====== Exercise input ======
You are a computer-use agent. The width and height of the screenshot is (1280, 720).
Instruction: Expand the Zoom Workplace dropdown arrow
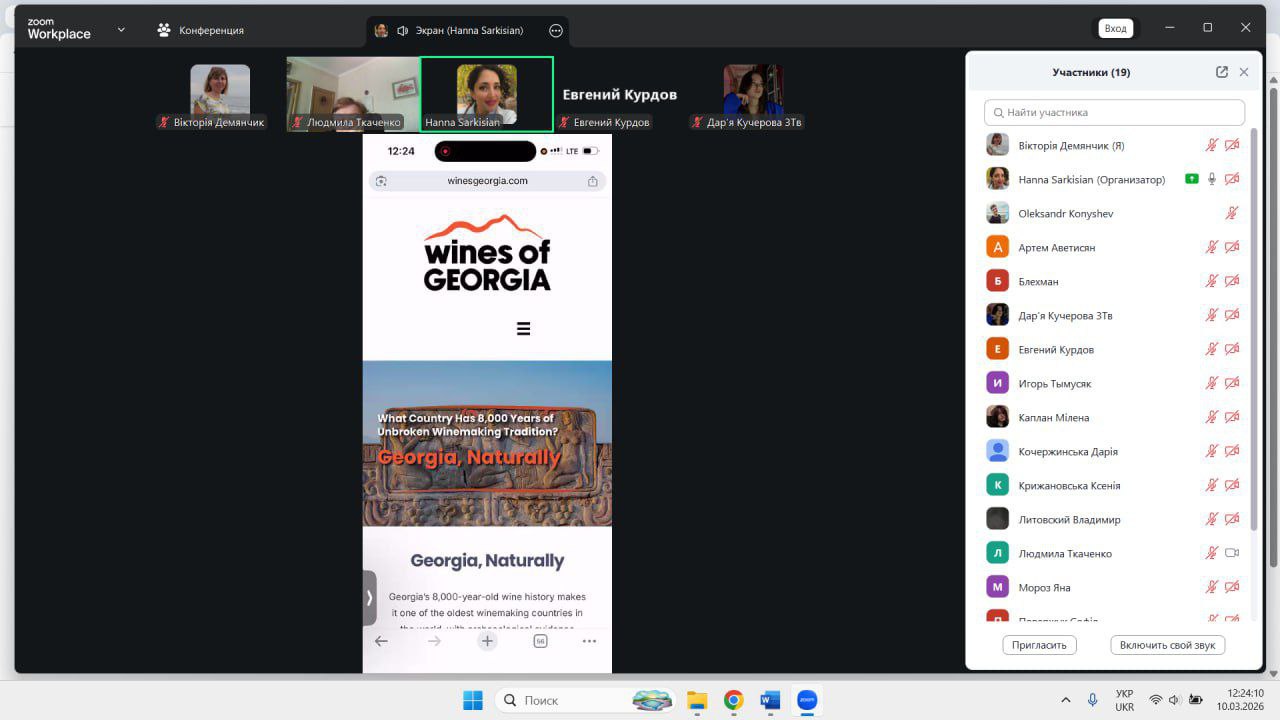(121, 30)
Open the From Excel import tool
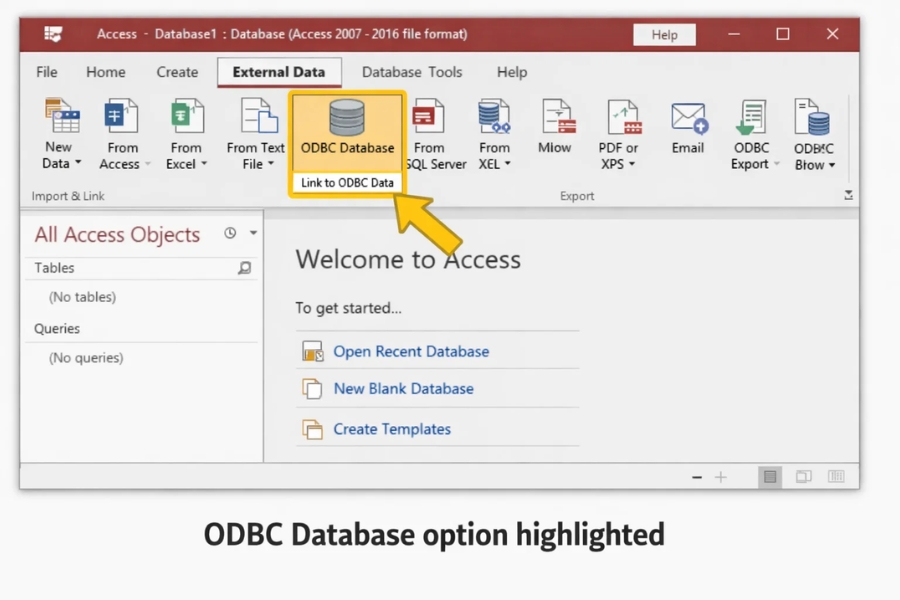The height and width of the screenshot is (600, 900). point(186,130)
======
Task brief
Output a verbatim copy of all entries above; no pictures go in it.

Response below
You are a computer-use agent. The width and height of the screenshot is (1280, 720).
Instruction: Expand the Zoom Workplace dropdown arrow
(121, 30)
Open the From Excel import tool
The height and width of the screenshot is (600, 900). point(186,130)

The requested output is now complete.